When the fresh-faced Matt Renshaw was a kid, he was faced with a problem. He loved batting sessions in the backyard but his father Ian had this simple rule: “You can bat as long as you don’t get out.” Renshaw chose to bat on and on. He faced similar hurdles in the years to come. The rule in the tournaments that the teenager played in was that batsmen had to retire after scoring 50. He had to find a way out. Luckily for him, not only wasn’t he imposingly built (as he is now at 20) but also didn’t have much power. He chose to use it to his advantage and take as much time as possible to reach 50. No wonder all that patience and love for batting helped him make an impressive 60 in alien conditions and in a pressure-cooker situation with 11 Indians trying their best to get under his skin.
When Shaun Marsh came to India for IPL in 2008, five years after Steve Waugh had called him a “special player” after a hundred in domestic cricket, he hadn’t still played for Australia. His problems were different from Renshaw’s. It wasn’t just the batting that interested him but he was more into partying and guzzling vodka, and was even suspended by Western Australia in 2007 after a drinking binge with his friend and another troubled teammate Luke Pomersbach. It was India that revived his career. In an IPL minute, a star was born. He had arrived as Geoff Marsh’s son, but by the end of the tournament, Swampy would have been a proud dad. He smashed 59 fours, 26 sixes and looted 616 runs from 11 games at a strike rate of 140 in that IPL. Australia noticed and he made his debut almost immediately. Not that the journey was any smoother — he has been dropped often, his back has given way, and it could be said that a bad series in India here might well have brought the curtains on his international career.

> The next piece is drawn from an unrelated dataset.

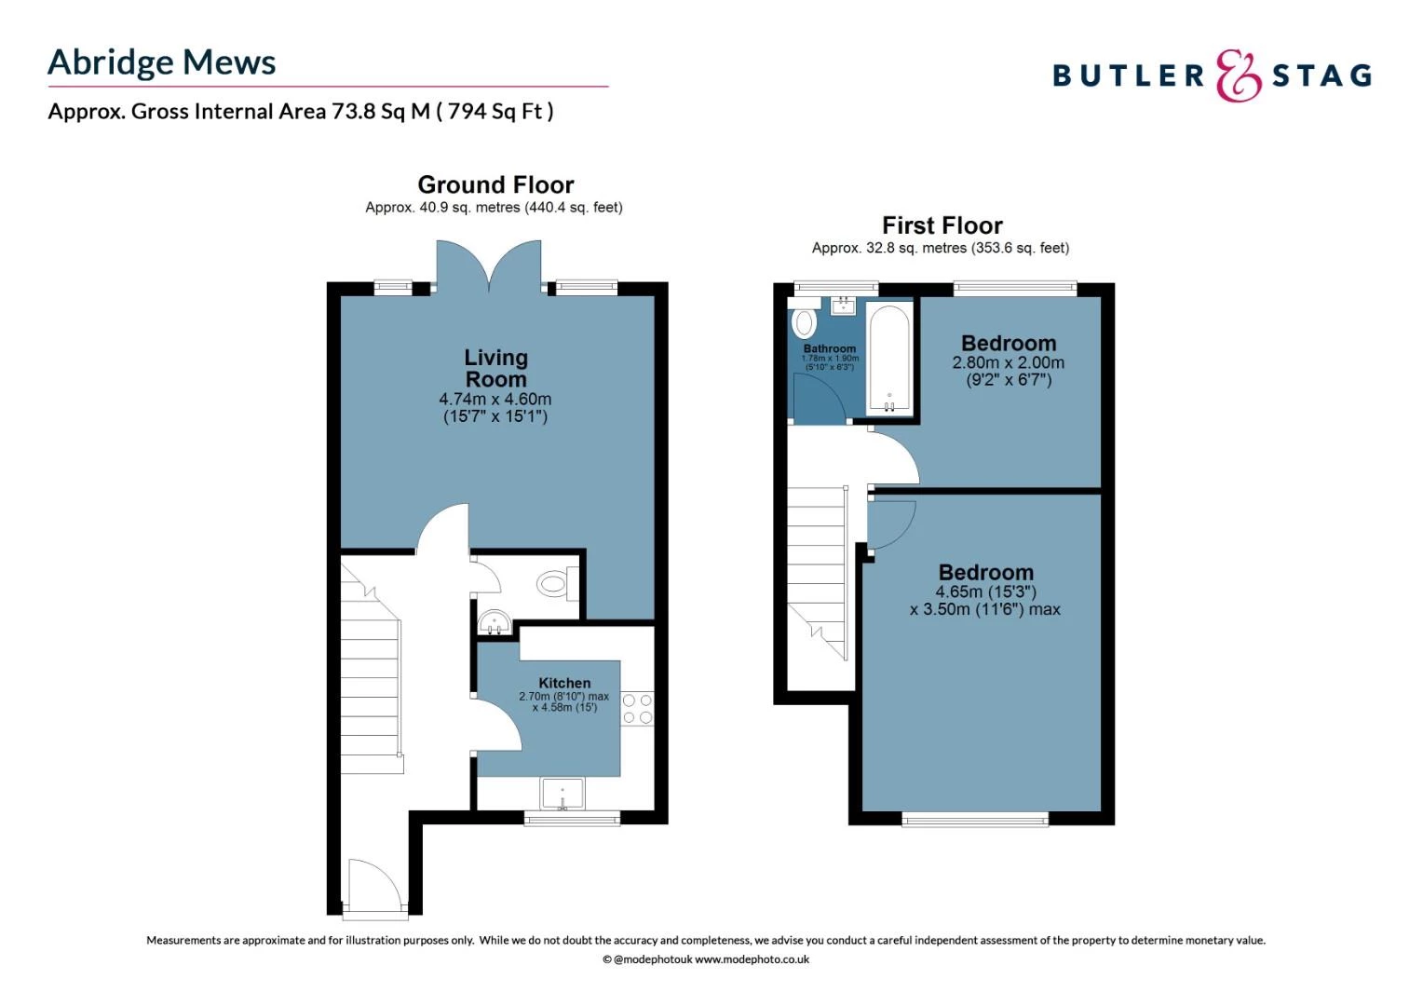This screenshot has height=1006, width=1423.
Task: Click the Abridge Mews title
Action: point(161,62)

Both had strong fathers in their own right. Shaun’s was the more famous one — Geoff who played for Australia, a name that would be very familiar to Indians of an earlier generation. For most of us, it was Marsh and Boon, names taken together. They would tap and run, milk the Indian bowling, and generally run them ragged. The cricket magazines would carry fascinating stories about Shaun’s dad. How once Boon woke up to see Geoff in a baggy green cap but with nothing else on — shadow-batting in the nude.
Renshaw’s dad Ian is a university sports scientist who has works with Greg Chappell in the Brisbane academy and has been a coach of district club teams in the past. It was Ian who taught him to value his wicket. So patient did he become that once he took 47 balls to get off the mark in a game against Tasmania. The story goes that the Tasmanians would shout “Tick, tock, tick, tock” between every over, comparing his batting with an old clock. What did Renshaw do? He just smiled.
Just as he did to the Indians who tried every trick in the world — from pushing to verbals — to disrupt his focus. More often than not, he smiled at them.
Marsh didn’t bother smiling. He just did what he does: stay deadly quiet. Both took a similar approach to blunt the Indian attack. As ever, he stayed still on the legstump guard, made no premediated movements, picked the length early and trusted his defence against spin and seam. Renshaw, whose defensive technique mirrors fellow Queenslander Matthew Hayden, used his height to curb the spin, and defended with great skill.
The baby-faced youngster who loves batting and 33-year old man who once loved partying more than batting came together to ensure Australia remained ahead in Bangalore.